Tribal leaders told the House Natural Resources Committee that enabling tribes to administer programs under the Indian Self-Determination and Education Assistance Act has produced measurable economic and social benefits.
Bill Anoatubby, governor of the Chickasaw Nation, described how compacting and economic development built a portfolio of businesses that now number about 100 and that the Chickasaw Nation has used commercial ventures to supplement service funds. Chuck Hoskin Jr., principal chief of the Cherokee Nation, said Cherokee Nation operates a health system that sees "2,000,000 patient visits a year" and reported an annual regional economic impact of about "$3,100,000,000." Gary Batton, chief of the Choctaw Nation, said the Choctaw health system scaled from about 100,000 outpatient visits to more than 1,100,000 and that his tribal government employs roughly 13,000 people.

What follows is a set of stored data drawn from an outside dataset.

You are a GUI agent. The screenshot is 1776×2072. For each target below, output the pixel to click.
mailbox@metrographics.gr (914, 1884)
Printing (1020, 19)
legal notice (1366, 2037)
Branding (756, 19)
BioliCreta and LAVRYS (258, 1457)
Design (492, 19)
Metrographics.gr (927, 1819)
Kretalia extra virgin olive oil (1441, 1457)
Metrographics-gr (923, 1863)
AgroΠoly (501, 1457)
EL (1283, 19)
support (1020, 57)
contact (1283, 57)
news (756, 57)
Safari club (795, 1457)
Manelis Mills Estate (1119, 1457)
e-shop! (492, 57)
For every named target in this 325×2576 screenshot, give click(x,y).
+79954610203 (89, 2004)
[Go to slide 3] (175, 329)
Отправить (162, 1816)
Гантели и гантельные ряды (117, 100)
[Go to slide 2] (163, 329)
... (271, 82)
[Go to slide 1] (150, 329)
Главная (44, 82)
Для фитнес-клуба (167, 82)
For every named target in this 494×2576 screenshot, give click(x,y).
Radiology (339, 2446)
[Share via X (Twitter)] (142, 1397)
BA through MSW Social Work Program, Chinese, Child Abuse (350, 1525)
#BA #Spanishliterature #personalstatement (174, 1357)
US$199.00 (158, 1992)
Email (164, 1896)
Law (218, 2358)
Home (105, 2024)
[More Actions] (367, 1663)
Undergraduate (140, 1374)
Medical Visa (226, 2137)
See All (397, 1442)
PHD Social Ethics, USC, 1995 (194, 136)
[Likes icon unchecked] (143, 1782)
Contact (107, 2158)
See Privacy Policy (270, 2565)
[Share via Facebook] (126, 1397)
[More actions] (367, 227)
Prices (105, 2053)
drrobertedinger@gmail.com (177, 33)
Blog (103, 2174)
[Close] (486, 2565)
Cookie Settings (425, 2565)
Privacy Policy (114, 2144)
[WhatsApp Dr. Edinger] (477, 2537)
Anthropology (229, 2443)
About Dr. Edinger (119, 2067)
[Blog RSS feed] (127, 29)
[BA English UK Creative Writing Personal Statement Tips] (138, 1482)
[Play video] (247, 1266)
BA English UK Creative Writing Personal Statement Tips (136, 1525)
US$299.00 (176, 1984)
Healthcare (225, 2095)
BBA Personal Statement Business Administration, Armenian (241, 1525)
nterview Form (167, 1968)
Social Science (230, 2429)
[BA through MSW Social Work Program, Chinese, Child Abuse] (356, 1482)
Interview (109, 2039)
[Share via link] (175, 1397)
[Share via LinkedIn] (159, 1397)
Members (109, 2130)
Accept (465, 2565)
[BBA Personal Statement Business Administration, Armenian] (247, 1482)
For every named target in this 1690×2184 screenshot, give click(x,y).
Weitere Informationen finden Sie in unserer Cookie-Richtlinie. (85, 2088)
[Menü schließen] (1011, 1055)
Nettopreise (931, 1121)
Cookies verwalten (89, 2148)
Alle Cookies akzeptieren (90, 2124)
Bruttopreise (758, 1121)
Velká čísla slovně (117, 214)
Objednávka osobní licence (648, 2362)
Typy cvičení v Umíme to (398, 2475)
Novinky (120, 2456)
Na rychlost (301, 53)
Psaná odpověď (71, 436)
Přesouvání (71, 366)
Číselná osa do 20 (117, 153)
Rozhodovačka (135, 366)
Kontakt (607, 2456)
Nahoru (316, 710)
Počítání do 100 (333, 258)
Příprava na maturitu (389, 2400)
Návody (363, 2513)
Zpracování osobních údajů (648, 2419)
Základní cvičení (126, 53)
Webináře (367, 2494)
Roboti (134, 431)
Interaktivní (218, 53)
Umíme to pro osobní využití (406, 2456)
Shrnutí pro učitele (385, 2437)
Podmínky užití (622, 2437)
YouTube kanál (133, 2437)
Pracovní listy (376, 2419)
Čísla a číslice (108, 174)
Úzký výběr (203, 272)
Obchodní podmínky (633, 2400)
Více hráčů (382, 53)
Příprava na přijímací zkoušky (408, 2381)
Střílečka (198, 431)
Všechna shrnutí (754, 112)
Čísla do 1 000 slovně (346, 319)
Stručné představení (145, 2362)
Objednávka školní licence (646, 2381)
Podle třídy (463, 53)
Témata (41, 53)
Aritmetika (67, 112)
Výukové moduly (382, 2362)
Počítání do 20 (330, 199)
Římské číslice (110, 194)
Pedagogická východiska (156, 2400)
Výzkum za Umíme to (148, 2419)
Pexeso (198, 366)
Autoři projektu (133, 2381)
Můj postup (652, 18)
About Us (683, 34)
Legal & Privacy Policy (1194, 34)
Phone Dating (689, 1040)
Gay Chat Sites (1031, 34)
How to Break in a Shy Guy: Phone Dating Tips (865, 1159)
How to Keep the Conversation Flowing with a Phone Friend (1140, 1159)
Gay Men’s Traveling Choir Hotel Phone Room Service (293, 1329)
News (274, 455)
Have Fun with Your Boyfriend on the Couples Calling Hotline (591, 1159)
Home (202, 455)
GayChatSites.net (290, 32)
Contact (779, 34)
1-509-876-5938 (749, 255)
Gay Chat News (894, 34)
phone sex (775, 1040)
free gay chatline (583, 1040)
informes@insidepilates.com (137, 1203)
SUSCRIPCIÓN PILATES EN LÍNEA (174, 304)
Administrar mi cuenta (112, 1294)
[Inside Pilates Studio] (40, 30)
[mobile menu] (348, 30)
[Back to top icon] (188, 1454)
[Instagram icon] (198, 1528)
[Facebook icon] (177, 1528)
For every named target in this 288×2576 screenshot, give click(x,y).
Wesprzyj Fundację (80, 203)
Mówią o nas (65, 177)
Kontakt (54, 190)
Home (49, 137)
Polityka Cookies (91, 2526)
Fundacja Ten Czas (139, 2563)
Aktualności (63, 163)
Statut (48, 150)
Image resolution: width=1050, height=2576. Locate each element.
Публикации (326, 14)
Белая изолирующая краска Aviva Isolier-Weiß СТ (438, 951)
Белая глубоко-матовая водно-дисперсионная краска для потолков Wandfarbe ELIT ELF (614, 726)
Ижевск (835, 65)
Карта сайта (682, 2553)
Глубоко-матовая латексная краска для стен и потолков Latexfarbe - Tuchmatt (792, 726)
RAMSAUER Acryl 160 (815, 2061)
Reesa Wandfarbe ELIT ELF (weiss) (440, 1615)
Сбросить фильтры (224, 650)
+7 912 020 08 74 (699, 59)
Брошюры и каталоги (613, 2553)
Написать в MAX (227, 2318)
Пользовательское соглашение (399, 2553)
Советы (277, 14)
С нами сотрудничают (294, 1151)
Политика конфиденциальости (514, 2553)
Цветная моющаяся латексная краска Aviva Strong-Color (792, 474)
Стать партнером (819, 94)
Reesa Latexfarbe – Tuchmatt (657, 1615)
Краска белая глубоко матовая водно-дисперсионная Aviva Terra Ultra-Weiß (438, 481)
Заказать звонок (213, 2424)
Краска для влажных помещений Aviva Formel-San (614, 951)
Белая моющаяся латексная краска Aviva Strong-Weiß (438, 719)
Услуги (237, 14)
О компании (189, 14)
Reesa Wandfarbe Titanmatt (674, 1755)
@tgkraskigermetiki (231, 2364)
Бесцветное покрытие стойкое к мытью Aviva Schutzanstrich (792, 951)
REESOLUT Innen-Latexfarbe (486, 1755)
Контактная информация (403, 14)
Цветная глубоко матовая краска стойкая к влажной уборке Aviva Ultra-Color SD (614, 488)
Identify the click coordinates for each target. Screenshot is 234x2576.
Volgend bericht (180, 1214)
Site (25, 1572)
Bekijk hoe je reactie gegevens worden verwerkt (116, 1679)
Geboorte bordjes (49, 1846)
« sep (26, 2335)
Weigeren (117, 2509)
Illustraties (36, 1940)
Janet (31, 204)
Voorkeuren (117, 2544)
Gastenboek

Osage Nation CEO Mark Rogers described an annual health-system budget of roughly $62,000,000 and investments of about $85,000,000 in new health-related construction, along with vocational and education programs tied to retaining the local workforce. Martin Harvier (Salt River testimony) said compacting the land-title and records office reduced lease-recording time from as long as six months under the BIA to about 48 hours after the tribe assumed the function.
Why this matters: Witnesses argued that local control leads to better customer service and quicker administrative decisions, and that revenues from tribal enterprises finance services in health, education and public safety. Members used these examples to press for policies that would let more tribes take on additional federal functions and to highlight the potential for rural job creation.
Committee members asked witnesses for more written details on program scale, budgets and employment impact to incorporate into future policy proposals.